» Instruction:
Reproduce the items below unchanged, from the line with "This screenshot has width=1568, height=524." up to and including the line with "[1404, 133]".

Rows of pointing data:

______

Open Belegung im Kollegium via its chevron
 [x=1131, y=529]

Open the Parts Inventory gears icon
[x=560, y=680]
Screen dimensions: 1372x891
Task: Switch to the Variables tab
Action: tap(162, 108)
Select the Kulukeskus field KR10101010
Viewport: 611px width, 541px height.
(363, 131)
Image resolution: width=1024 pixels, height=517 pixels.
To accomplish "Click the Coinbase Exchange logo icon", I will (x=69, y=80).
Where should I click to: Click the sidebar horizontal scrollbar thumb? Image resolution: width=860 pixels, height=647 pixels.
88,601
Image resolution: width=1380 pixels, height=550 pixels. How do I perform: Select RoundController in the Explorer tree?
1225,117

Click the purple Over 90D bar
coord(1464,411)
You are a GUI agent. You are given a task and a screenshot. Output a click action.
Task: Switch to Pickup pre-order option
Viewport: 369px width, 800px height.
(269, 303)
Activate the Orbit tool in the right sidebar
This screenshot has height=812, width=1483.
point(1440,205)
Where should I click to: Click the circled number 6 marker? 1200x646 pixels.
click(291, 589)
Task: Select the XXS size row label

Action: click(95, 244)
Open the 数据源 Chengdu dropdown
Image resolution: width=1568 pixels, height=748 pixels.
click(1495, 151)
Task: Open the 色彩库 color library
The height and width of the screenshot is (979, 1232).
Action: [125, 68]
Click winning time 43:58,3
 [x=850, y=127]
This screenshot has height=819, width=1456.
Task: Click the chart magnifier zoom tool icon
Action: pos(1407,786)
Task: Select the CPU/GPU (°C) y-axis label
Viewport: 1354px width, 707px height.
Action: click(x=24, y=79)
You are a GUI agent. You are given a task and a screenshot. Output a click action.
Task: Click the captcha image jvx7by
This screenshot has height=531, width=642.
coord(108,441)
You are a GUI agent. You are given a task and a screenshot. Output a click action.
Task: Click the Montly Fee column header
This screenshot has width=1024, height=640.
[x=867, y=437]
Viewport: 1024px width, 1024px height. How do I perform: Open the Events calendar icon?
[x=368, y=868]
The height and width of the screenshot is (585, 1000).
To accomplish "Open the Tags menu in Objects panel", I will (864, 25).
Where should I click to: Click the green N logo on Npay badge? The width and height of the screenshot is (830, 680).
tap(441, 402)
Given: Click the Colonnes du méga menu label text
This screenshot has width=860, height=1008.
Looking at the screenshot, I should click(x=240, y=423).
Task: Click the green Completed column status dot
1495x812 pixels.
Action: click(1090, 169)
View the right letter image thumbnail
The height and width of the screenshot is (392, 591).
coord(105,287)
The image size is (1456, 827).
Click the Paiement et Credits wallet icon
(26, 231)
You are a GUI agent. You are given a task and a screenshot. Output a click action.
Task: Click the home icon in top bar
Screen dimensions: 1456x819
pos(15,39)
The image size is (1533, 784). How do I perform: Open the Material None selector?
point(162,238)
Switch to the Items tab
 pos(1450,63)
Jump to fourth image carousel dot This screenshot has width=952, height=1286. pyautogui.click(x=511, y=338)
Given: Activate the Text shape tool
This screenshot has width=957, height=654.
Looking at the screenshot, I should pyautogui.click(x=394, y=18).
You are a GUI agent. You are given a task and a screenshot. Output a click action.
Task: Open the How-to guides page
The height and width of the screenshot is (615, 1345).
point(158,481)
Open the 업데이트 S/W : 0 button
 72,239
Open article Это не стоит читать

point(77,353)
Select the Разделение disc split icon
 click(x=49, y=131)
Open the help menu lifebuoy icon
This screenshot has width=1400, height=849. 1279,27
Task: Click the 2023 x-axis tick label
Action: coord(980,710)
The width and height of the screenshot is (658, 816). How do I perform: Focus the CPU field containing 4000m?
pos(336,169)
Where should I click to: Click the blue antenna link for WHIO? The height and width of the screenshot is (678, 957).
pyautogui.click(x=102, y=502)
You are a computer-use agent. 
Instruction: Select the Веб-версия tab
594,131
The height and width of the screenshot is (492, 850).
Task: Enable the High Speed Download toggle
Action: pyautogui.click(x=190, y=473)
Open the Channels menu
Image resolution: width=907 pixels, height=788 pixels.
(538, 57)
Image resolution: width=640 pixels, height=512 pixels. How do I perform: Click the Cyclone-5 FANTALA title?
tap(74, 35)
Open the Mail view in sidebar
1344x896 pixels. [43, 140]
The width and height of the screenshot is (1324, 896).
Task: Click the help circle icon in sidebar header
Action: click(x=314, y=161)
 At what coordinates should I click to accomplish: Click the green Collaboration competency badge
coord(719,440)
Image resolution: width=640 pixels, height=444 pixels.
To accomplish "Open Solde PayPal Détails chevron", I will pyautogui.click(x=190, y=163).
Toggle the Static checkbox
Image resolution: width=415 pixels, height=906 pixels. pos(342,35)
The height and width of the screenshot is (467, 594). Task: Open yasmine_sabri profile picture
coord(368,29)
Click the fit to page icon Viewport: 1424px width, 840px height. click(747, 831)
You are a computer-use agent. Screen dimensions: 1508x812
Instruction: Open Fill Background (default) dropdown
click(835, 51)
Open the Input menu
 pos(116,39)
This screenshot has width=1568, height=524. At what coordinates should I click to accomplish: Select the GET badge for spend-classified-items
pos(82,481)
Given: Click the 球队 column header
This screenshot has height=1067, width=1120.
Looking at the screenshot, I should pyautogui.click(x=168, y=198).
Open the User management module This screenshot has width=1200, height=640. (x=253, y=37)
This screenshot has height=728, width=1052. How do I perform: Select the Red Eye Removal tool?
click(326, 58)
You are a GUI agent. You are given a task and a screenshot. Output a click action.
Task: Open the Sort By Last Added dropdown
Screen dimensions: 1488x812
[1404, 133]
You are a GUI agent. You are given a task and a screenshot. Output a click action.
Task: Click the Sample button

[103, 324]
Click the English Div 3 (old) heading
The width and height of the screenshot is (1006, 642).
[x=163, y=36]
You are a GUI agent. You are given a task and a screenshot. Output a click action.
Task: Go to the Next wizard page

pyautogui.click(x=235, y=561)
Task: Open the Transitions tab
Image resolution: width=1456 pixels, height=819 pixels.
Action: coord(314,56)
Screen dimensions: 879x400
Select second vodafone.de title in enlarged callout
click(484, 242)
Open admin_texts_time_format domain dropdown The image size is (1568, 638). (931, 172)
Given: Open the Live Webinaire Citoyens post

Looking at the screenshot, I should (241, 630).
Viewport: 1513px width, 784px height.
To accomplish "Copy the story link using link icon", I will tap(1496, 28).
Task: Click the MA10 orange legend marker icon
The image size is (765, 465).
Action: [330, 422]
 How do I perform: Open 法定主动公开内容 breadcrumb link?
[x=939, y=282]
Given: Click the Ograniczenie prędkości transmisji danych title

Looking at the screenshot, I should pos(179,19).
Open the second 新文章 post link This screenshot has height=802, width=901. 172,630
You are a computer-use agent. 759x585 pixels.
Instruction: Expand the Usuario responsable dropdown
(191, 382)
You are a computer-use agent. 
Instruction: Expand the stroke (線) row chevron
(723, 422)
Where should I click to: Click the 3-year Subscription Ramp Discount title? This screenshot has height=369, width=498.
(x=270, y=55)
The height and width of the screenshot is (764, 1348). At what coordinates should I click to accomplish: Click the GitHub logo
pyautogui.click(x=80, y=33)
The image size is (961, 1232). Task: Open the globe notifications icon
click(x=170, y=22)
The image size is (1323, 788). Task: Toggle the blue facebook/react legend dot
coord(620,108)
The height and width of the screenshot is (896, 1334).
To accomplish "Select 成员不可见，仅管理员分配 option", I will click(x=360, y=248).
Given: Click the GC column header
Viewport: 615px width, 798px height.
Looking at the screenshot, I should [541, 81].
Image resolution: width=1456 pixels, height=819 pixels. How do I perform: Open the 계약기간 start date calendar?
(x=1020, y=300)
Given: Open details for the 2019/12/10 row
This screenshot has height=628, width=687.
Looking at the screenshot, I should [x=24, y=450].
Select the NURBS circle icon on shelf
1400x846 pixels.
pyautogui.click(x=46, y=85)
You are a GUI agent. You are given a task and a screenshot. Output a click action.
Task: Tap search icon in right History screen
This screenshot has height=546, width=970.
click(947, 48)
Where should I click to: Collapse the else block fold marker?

______

» Result of the exercise:
This screenshot has width=1568, height=524. At what coordinates should I click to accomplish: Select the GET badge for spend-classified-items
pos(82,481)
Given: Click the 球队 column header
This screenshot has height=1067, width=1120.
Looking at the screenshot, I should pyautogui.click(x=168, y=198).
Open the User management module This screenshot has width=1200, height=640. (x=253, y=37)
This screenshot has height=728, width=1052. How do I perform: Select the Red Eye Removal tool?
click(326, 58)
You are a GUI agent. You are given a task and a screenshot. Output a click action.
Task: Open the Sort By Last Added dropdown
Screen dimensions: 1488x812
[1404, 133]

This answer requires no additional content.